#### [Task brief]
Your answer should be the lines of the data below that contain "computer".
+++ Records
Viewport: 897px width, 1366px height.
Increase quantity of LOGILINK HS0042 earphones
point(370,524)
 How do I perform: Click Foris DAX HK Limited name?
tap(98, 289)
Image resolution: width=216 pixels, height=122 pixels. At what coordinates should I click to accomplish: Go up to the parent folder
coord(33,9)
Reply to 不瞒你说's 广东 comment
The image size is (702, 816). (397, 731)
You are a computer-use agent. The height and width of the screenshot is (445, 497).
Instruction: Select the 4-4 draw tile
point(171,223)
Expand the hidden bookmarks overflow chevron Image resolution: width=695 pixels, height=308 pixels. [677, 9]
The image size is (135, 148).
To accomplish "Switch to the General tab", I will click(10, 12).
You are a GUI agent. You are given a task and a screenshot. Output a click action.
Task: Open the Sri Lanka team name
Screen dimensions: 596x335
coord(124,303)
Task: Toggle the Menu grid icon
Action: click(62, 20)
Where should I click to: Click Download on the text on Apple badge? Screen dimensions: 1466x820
++++++
+++ Records
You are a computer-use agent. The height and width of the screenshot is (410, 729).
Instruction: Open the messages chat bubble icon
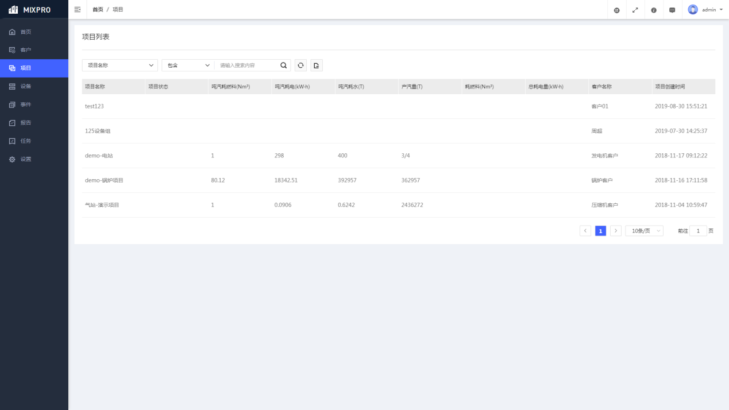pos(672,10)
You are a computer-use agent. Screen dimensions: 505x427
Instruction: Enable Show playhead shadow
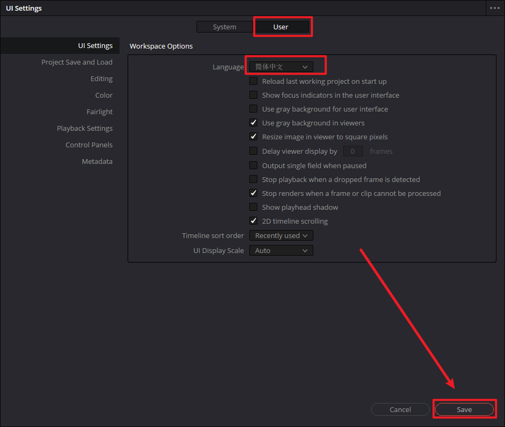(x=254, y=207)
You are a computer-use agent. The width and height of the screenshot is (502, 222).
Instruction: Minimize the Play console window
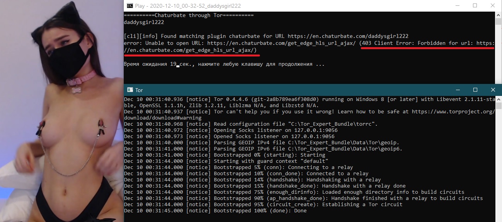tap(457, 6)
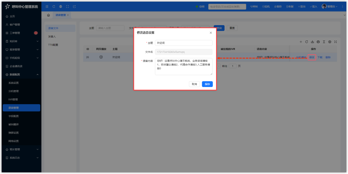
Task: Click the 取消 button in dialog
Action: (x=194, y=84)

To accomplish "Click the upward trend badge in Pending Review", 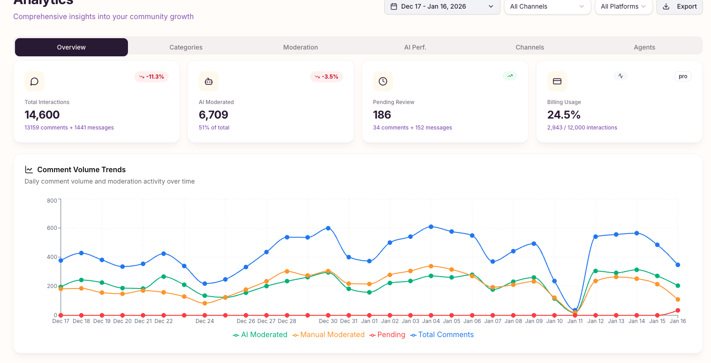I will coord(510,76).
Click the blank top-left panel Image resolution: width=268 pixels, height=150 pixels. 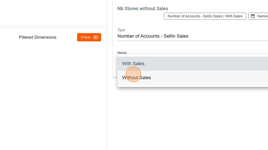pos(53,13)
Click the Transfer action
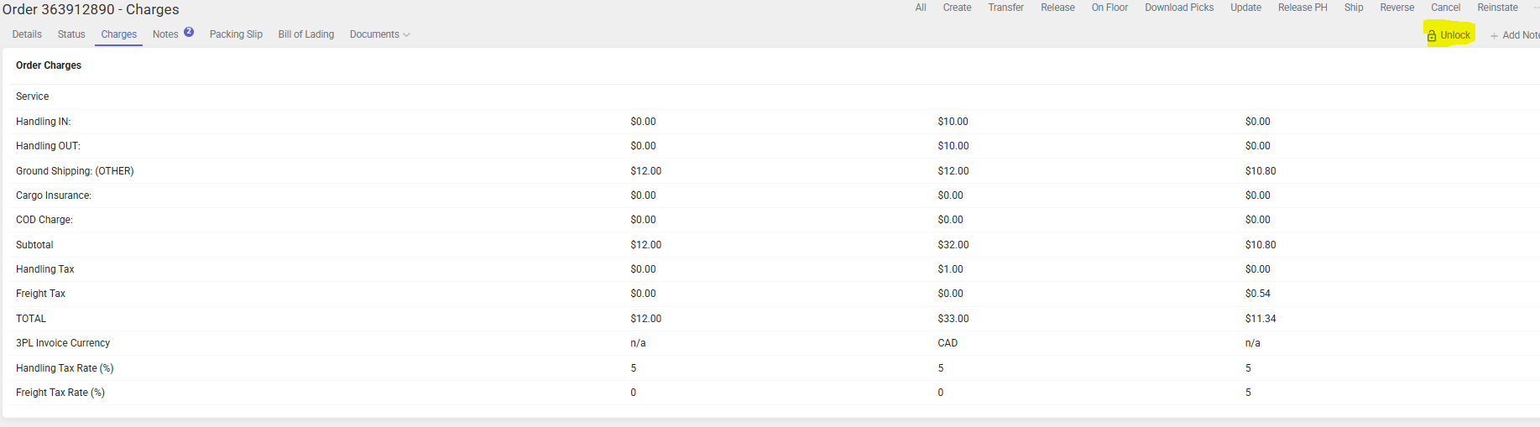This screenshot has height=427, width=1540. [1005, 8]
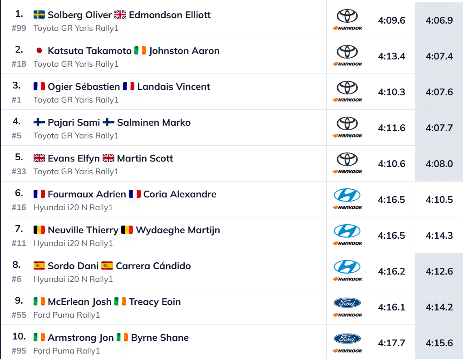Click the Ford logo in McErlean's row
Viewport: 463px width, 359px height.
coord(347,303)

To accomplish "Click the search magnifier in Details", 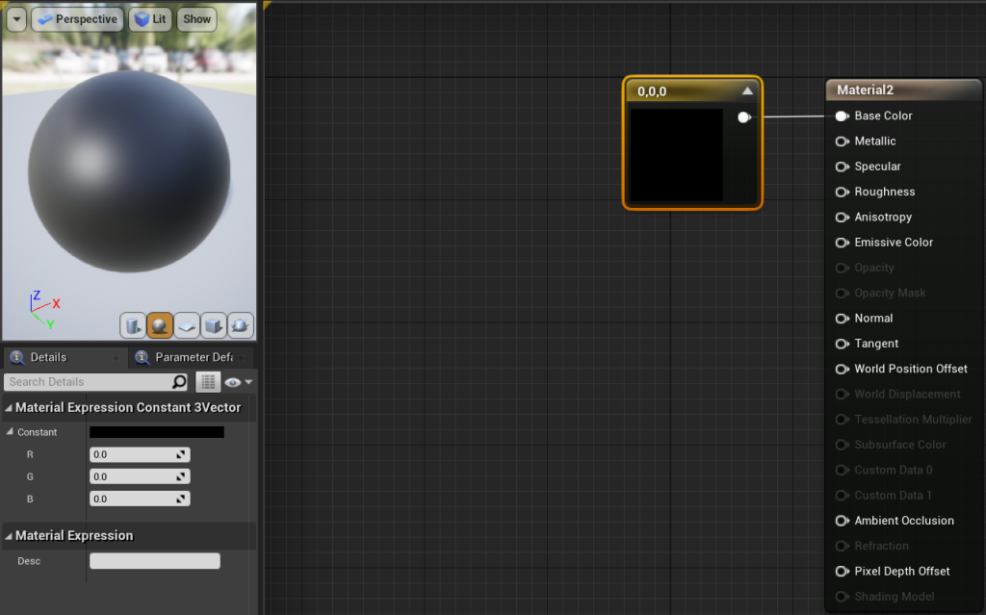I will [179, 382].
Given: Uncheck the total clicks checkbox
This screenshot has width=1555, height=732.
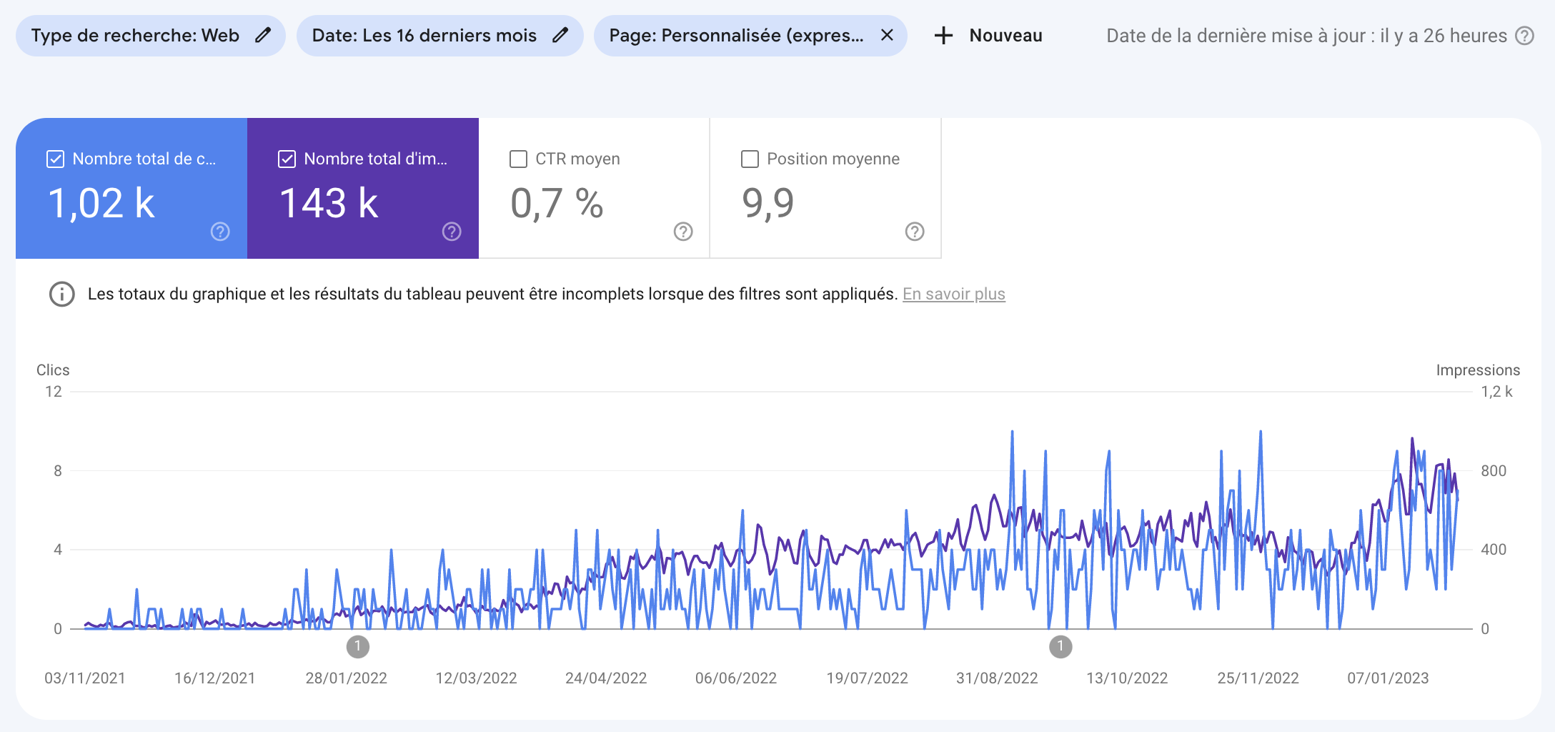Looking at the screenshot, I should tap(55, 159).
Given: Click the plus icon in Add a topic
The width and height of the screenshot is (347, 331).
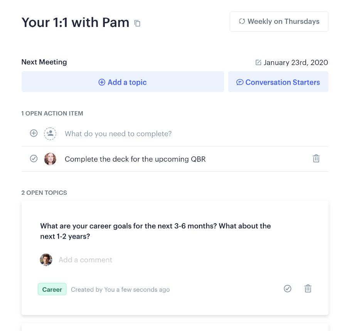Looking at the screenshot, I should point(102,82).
++++++
#### [Finished exercise]
You are a computer-use agent. The height and width of the screenshot is (445, 497).
You are a computer-use agent. The height and width of the screenshot is (410, 729).
You are a computer-use agent. Screen dimensions: 505x427
You are a computer-use agent. The width and height of the screenshot is (502, 222).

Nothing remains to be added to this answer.